SUPPLIED MATERIAL:
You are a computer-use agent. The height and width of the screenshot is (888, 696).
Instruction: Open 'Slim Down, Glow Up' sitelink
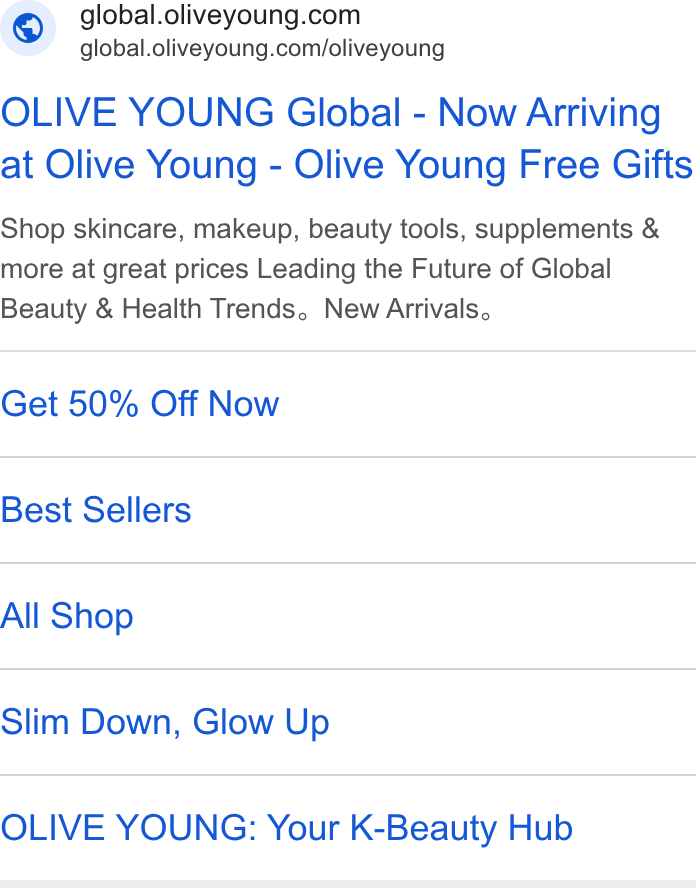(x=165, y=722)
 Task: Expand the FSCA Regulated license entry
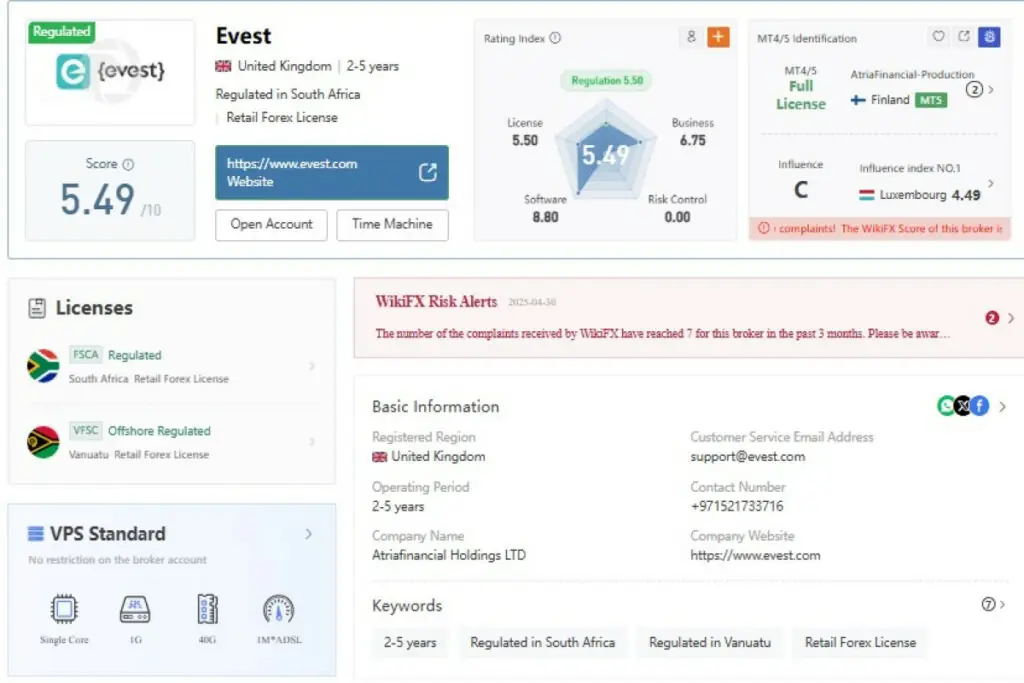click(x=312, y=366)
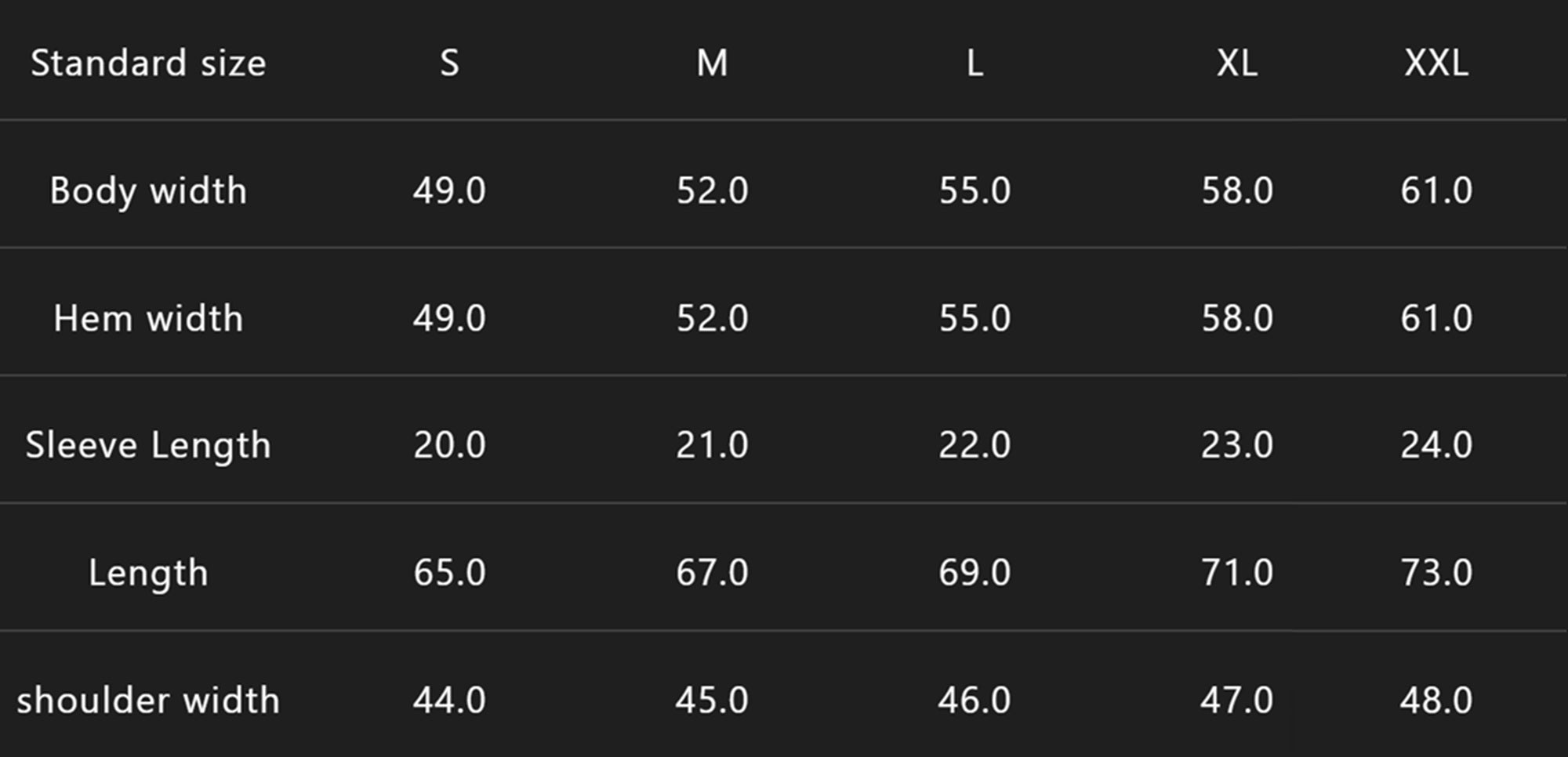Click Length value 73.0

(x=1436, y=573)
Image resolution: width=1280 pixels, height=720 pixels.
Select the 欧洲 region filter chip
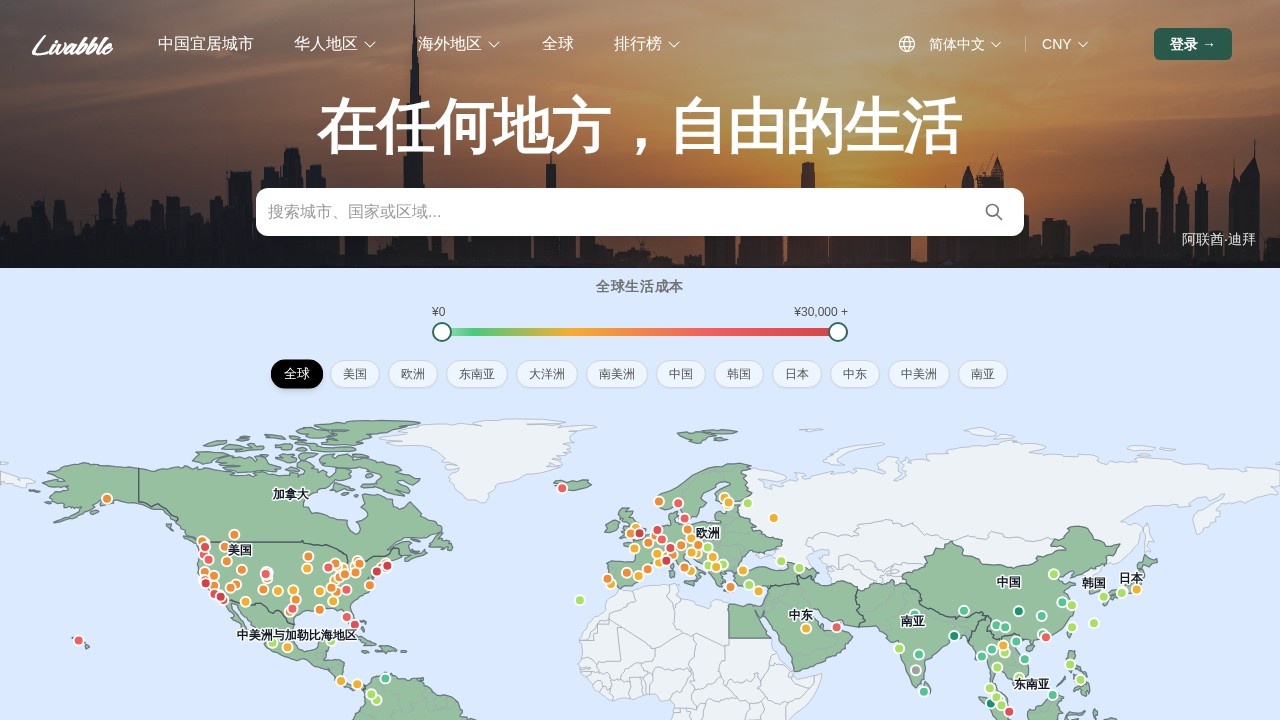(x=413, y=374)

WORK INSTRUCTION:
The line with "Task: Expand the" and each line after it, through the final line of the data, are to be duplicated exactly, with pictures left out and nothing more included.

RESULT FOR THIS TASK:
 Task: Expand the FSCA Regulated license entry
click(x=312, y=366)
Click Length value 73.0

(x=1436, y=573)
Image resolution: width=1280 pixels, height=720 pixels.
Select the 欧洲 region filter chip
(x=413, y=374)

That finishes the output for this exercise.